BEGIN INFORMATION SHOWN

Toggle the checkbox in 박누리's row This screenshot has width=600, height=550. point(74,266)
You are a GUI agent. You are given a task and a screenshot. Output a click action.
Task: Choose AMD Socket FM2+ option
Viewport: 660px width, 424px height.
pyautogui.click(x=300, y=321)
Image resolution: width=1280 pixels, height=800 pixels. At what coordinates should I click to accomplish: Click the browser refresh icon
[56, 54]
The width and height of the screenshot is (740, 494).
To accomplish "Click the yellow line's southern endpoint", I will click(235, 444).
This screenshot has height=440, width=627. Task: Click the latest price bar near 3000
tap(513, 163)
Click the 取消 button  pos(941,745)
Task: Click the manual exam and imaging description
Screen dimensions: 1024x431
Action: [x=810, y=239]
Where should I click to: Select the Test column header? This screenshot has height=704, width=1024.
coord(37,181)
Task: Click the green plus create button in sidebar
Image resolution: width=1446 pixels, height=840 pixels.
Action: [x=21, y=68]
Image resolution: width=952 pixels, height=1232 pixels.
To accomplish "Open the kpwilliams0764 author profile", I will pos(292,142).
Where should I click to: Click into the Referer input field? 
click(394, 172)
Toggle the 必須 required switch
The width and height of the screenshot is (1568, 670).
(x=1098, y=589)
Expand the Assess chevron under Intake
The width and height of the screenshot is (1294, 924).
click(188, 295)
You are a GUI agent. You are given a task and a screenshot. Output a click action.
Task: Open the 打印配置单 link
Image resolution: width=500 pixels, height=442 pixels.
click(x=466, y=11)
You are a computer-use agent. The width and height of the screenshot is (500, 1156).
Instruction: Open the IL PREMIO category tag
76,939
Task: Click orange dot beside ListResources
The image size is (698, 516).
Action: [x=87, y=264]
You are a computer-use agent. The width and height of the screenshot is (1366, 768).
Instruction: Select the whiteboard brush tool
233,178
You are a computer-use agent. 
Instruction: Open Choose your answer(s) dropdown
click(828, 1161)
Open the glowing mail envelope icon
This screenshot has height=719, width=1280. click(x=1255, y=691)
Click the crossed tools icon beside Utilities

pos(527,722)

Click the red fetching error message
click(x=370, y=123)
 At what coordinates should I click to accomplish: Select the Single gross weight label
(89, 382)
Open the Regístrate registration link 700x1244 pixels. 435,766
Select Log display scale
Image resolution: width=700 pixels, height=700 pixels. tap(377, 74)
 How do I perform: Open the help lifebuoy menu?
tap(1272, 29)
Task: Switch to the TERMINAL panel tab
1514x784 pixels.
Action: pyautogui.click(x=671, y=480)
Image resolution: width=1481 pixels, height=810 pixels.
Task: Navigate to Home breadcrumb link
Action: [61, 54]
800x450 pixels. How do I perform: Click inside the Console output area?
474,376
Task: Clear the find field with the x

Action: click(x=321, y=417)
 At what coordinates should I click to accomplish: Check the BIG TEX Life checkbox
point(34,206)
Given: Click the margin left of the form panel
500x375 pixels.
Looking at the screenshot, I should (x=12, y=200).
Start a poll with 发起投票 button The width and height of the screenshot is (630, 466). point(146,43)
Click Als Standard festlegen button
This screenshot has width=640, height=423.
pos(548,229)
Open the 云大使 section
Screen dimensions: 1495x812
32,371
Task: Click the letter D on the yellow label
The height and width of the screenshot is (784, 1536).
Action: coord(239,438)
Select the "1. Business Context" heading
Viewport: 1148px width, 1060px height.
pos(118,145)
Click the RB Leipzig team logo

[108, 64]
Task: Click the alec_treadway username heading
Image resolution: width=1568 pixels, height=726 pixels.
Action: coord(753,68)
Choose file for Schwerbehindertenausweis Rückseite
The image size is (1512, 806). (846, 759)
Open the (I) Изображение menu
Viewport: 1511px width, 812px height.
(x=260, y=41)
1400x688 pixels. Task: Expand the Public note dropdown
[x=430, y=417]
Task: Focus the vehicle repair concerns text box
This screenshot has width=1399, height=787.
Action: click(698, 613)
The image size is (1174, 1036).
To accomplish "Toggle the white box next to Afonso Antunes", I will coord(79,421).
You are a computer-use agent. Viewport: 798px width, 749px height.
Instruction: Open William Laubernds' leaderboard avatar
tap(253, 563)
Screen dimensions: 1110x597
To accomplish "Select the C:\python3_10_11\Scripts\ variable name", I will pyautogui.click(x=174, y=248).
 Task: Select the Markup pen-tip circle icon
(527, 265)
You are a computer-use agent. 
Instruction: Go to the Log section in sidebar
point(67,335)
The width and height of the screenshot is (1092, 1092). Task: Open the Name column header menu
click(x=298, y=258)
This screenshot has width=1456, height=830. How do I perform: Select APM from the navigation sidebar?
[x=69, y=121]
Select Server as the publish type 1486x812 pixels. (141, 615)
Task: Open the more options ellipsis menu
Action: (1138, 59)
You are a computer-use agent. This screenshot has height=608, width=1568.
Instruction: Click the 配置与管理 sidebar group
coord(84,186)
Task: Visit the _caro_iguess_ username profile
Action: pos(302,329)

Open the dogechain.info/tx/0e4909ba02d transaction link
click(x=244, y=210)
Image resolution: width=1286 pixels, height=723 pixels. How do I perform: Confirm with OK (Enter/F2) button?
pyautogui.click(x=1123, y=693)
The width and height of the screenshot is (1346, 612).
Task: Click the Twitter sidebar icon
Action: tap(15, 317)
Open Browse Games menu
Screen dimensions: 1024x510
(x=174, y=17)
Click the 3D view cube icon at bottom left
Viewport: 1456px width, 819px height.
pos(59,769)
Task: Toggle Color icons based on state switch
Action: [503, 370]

END INFORMATION SHOWN

* _TASK_: Please copy the data verbatim from the line with "Open the Regístrate" up to and including the line with "point(67,335)".

* _COMPLETED EXERCISE_:
Open the Regístrate registration link 700x1244 pixels. 435,766
Select Log display scale
Image resolution: width=700 pixels, height=700 pixels. tap(377, 74)
 How do I perform: Open the help lifebuoy menu?
tap(1272, 29)
Task: Switch to the TERMINAL panel tab
1514x784 pixels.
Action: pyautogui.click(x=671, y=480)
Image resolution: width=1481 pixels, height=810 pixels.
Task: Navigate to Home breadcrumb link
Action: [61, 54]
800x450 pixels. How do I perform: Click inside the Console output area?
474,376
Task: Clear the find field with the x

Action: click(x=321, y=417)
 At what coordinates should I click to accomplish: Check the BIG TEX Life checkbox
point(34,206)
Given: Click the margin left of the form panel
500x375 pixels.
Looking at the screenshot, I should (x=12, y=200).
Start a poll with 发起投票 button The width and height of the screenshot is (630, 466). point(146,43)
Click Als Standard festlegen button
This screenshot has width=640, height=423.
pos(548,229)
Open the 云大使 section
Screen dimensions: 1495x812
32,371
Task: Click the letter D on the yellow label
The height and width of the screenshot is (784, 1536).
Action: coord(239,438)
Select the "1. Business Context" heading
Viewport: 1148px width, 1060px height.
pos(118,145)
Click the RB Leipzig team logo

[108, 64]
Task: Click the alec_treadway username heading
Image resolution: width=1568 pixels, height=726 pixels.
Action: coord(753,68)
Choose file for Schwerbehindertenausweis Rückseite
The image size is (1512, 806). (846, 759)
Open the (I) Изображение menu
Viewport: 1511px width, 812px height.
(x=260, y=41)
1400x688 pixels. Task: Expand the Public note dropdown
[x=430, y=417]
Task: Focus the vehicle repair concerns text box
This screenshot has width=1399, height=787.
Action: click(698, 613)
The image size is (1174, 1036).
To accomplish "Toggle the white box next to Afonso Antunes", I will coord(79,421).
You are a computer-use agent. Viewport: 798px width, 749px height.
Instruction: Open William Laubernds' leaderboard avatar
tap(253, 563)
Screen dimensions: 1110x597
To accomplish "Select the C:\python3_10_11\Scripts\ variable name", I will pyautogui.click(x=174, y=248).
 Task: Select the Markup pen-tip circle icon
(527, 265)
You are a computer-use agent. 
Instruction: Go to the Log section in sidebar
point(67,335)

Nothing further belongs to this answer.